I brewed on a super hot evening, and the ground water could only get it down to ~72 degrees. No a big deal, as I just placed the wort in the fermentation chamber for a few minutes, and it cooled down to pitching temps.

My question is: Would the wort have been cooled down even more if I ran it through the CFC a second time? Or once it exits the CFC, it's as cold as it's going to get?
 
Depends on how cold your groundwater is, that's the ultimate limit. Maybe your chiller is long/efficient enough that it gets wort all the way down to groundwater temp, in which case, you'll have done all you can do (at least, without a pre-chiller and/or ice bath), but maybe you're only chilling to within, say, 20° of water temp, in which case, a second pass probably would help.

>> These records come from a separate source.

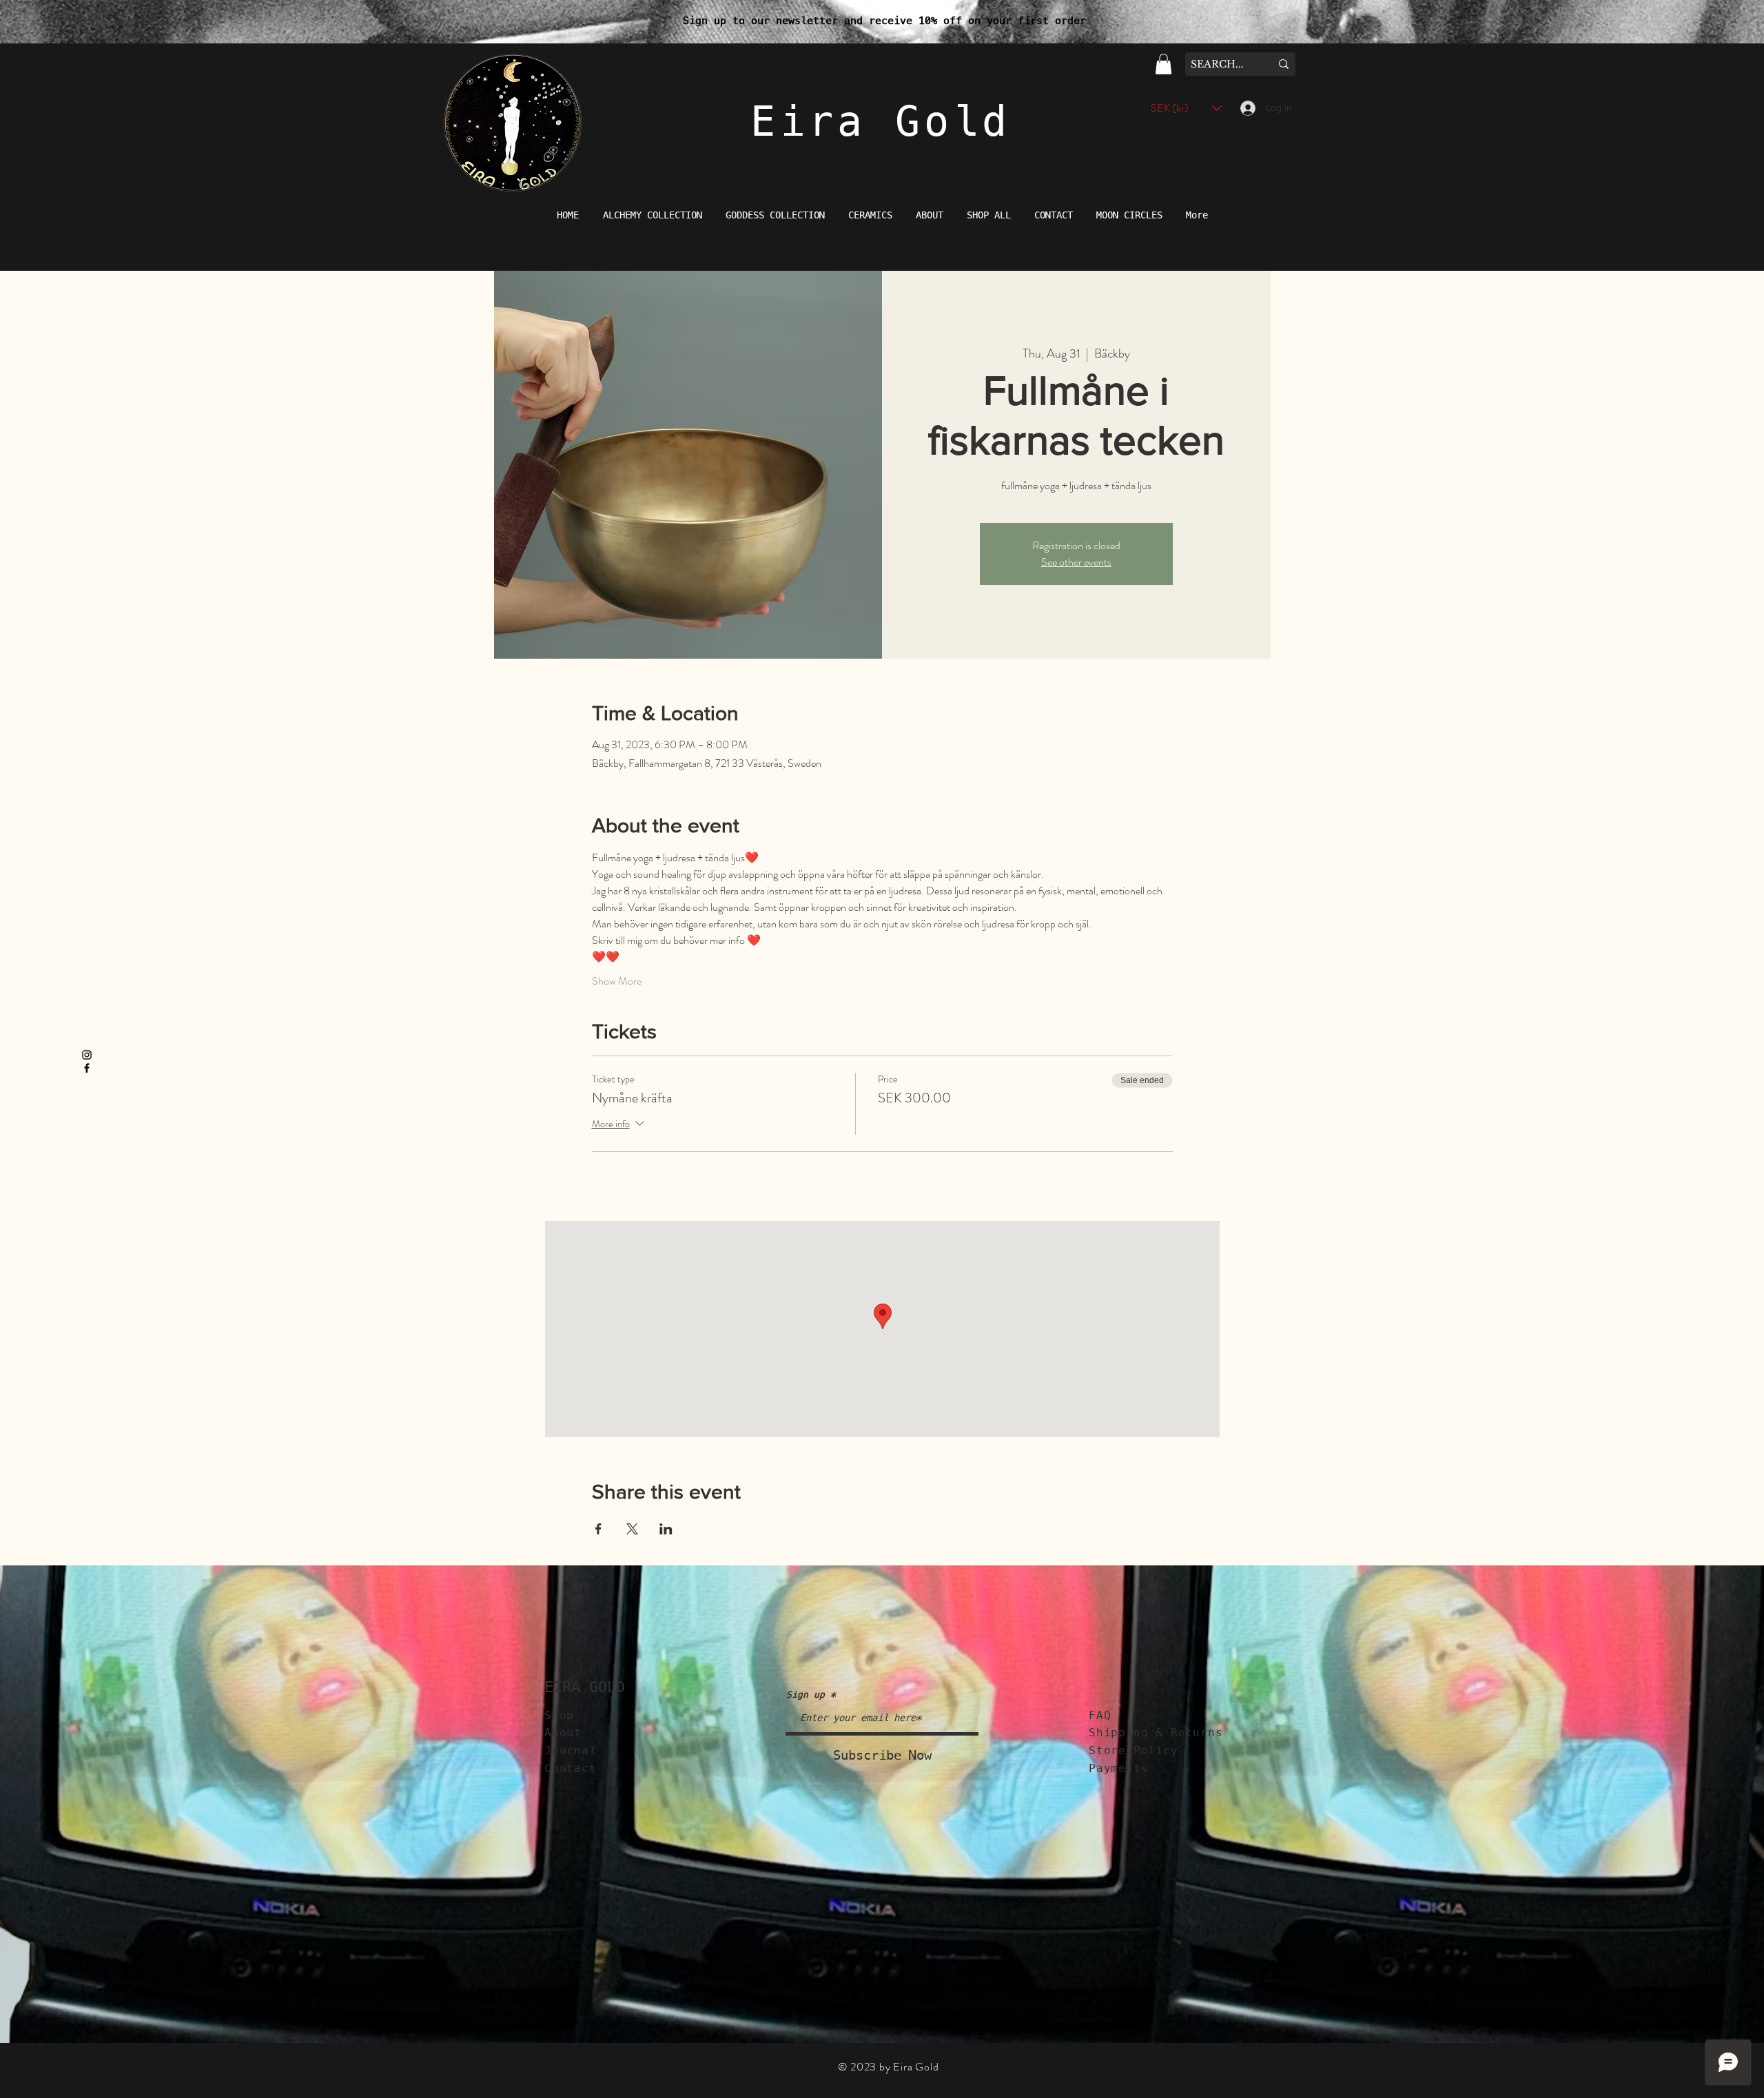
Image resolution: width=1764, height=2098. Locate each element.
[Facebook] (87, 1068)
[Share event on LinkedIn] (666, 1528)
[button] (1163, 64)
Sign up (805, 1694)
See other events (1076, 562)
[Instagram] (87, 1055)
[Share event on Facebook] (598, 1528)
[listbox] (1186, 108)
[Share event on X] (632, 1528)
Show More (617, 981)
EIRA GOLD (584, 1687)
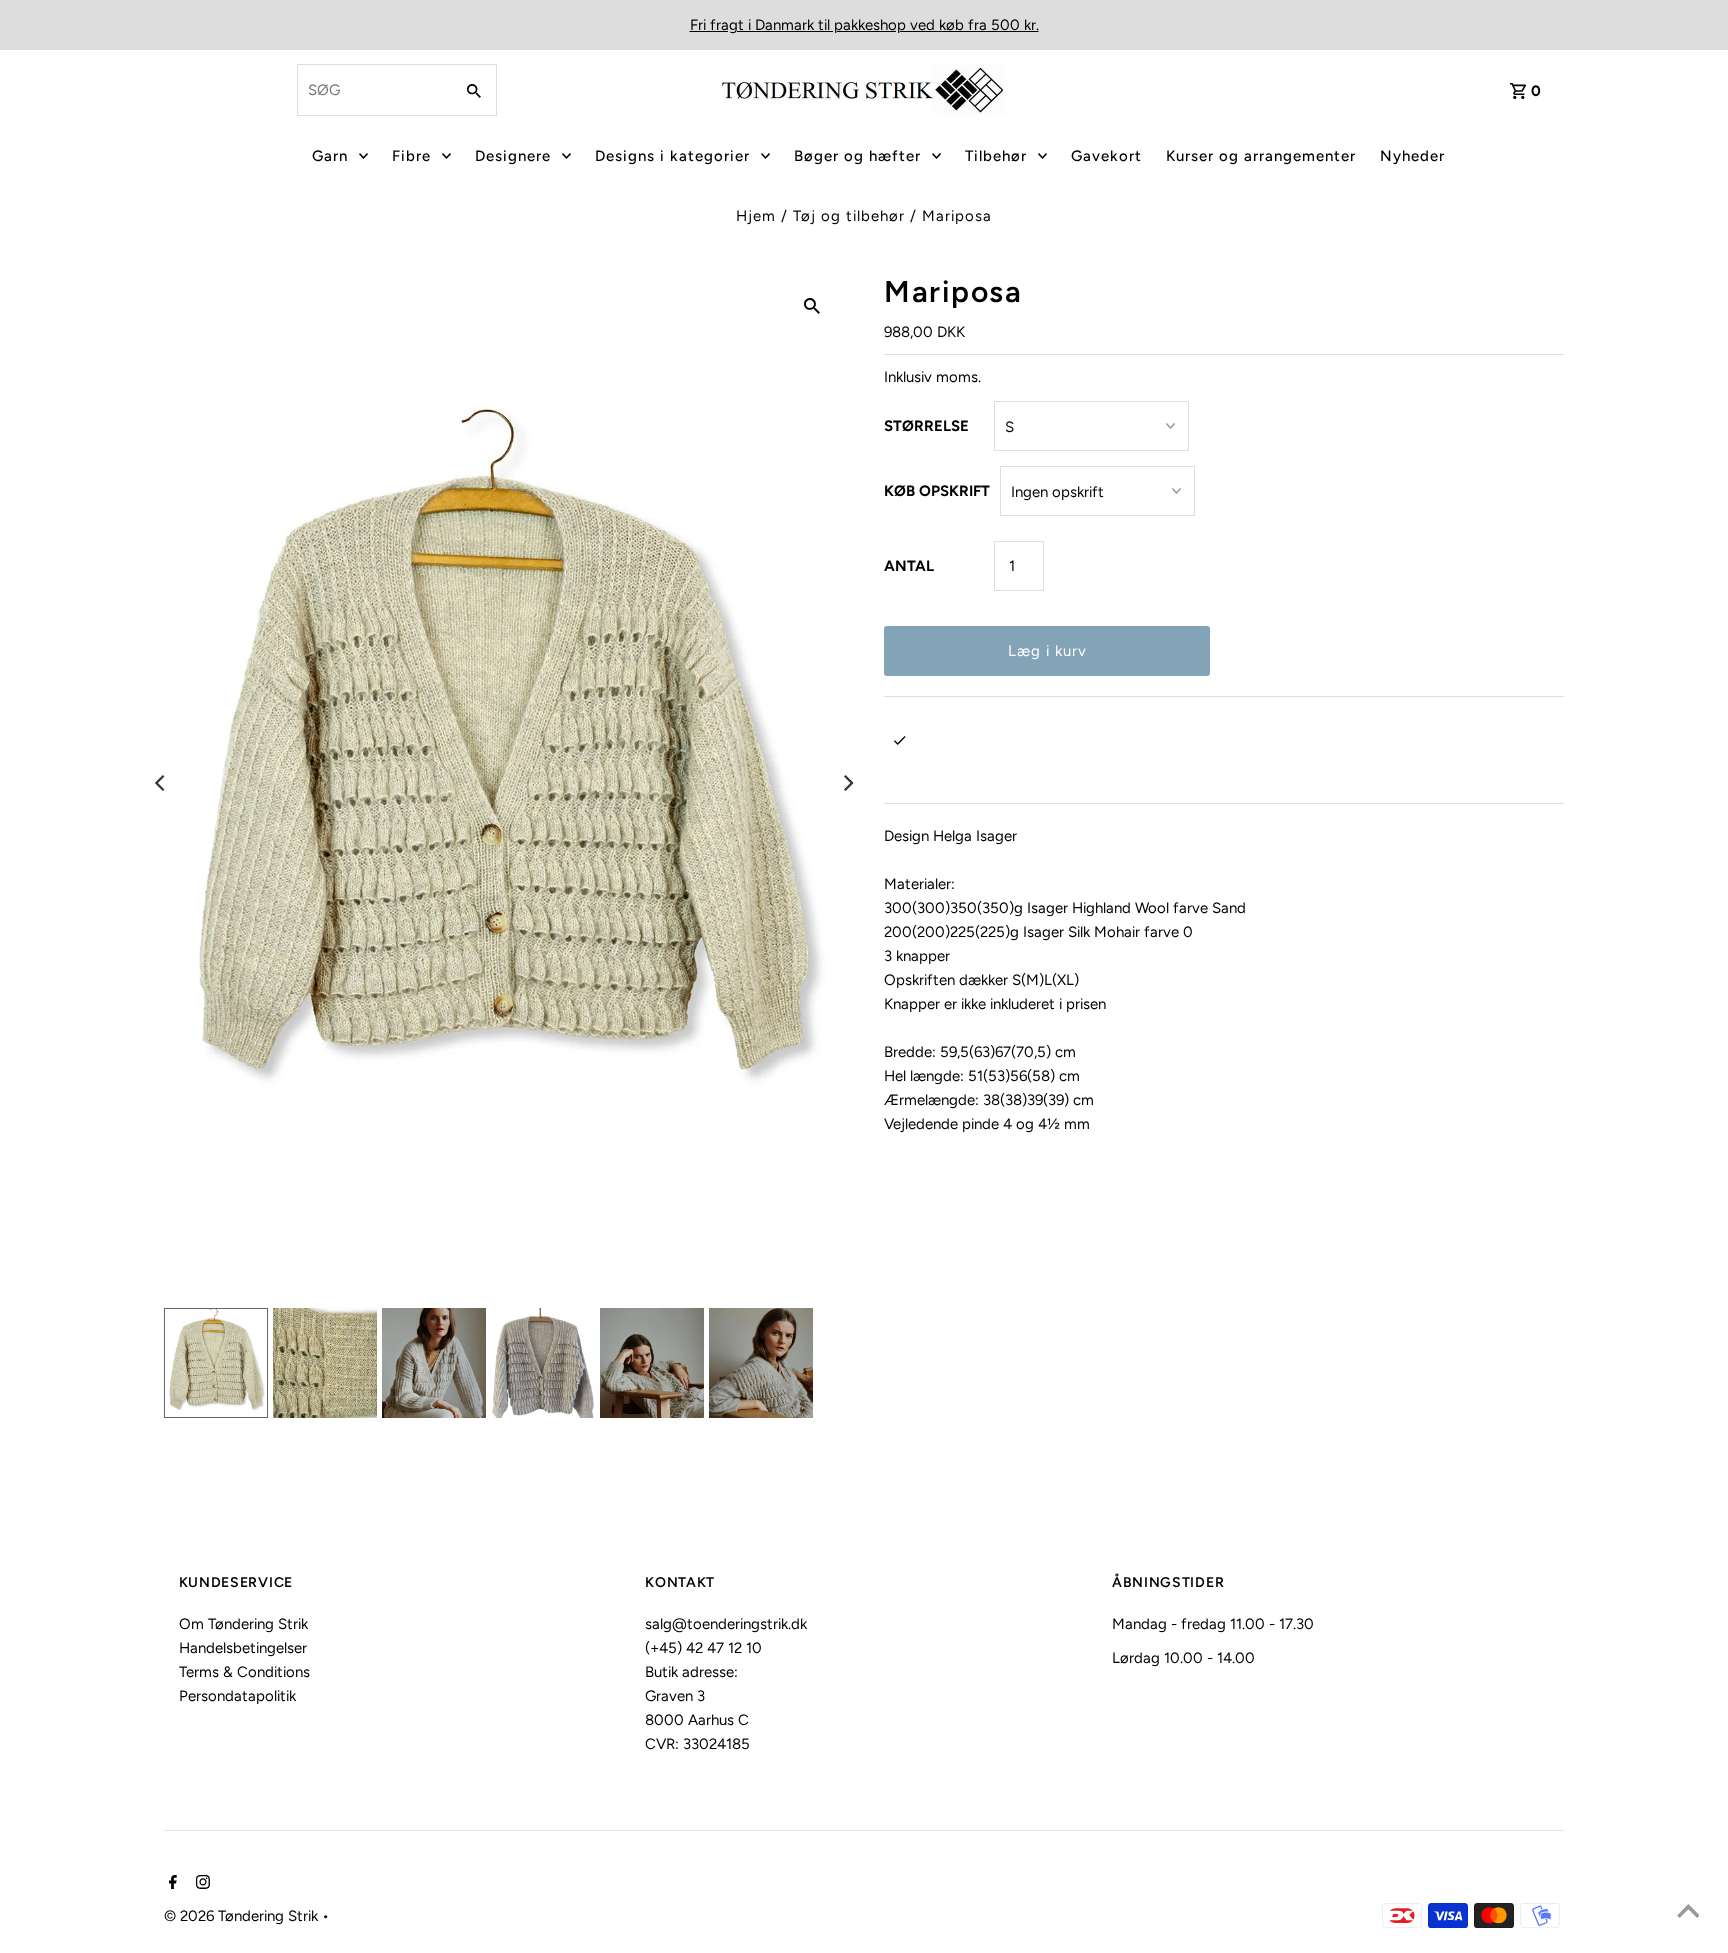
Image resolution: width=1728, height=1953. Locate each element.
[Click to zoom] (812, 305)
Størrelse (926, 426)
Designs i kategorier (672, 156)
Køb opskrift (937, 491)
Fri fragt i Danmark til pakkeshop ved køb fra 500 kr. (864, 25)
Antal (909, 566)
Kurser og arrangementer (1261, 156)
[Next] (847, 783)
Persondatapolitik (237, 1696)
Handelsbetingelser (243, 1648)
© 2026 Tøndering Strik (243, 1916)
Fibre (411, 156)
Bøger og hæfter (857, 156)
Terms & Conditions (244, 1672)
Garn (330, 156)
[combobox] (373, 90)
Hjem (756, 216)
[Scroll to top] (1688, 1913)
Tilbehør (996, 156)
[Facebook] (170, 1884)
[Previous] (161, 783)
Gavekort (1106, 156)
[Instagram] (200, 1884)
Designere (513, 156)
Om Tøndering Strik (243, 1624)
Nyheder (1412, 156)
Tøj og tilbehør (849, 216)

You'll have to measure your water straight out of the faucet to tell which scenario you're in.
 
An efficient CFC should be able to get the wort to within 2° of whatever your tap water temperature is in a single pass. In the wintertime, I have to throttle my water way back or else I'd have 50° wort. In the summertime, I go full blast with the water and throttle the wort flow back a little bit.
 
exactly, depends on the groundwater temp. If you want to get to a lower temp (within a few degrees of groundwater) you can slow the flow down and that will help. Personally, if it's going to take a long time and the beer is hoppy enough I'd be worried about losing hop character, I just run it fast to get the cold break and let the ferm chamber do the rest. You could also run the CFC back into your kettle at full speed to get the total temp down quickly and then run off slower into your fermenter for pitching temp.
 
How does cold break effect hoppiness?

They're not really related, but cooling the beer quickly develops a good cold break, and also prevents dissolved hop oils from evaporating and alpha-acids from isomerizing, which will degrade hop character if you leave the wort at boiling temperatures for too long after flameout.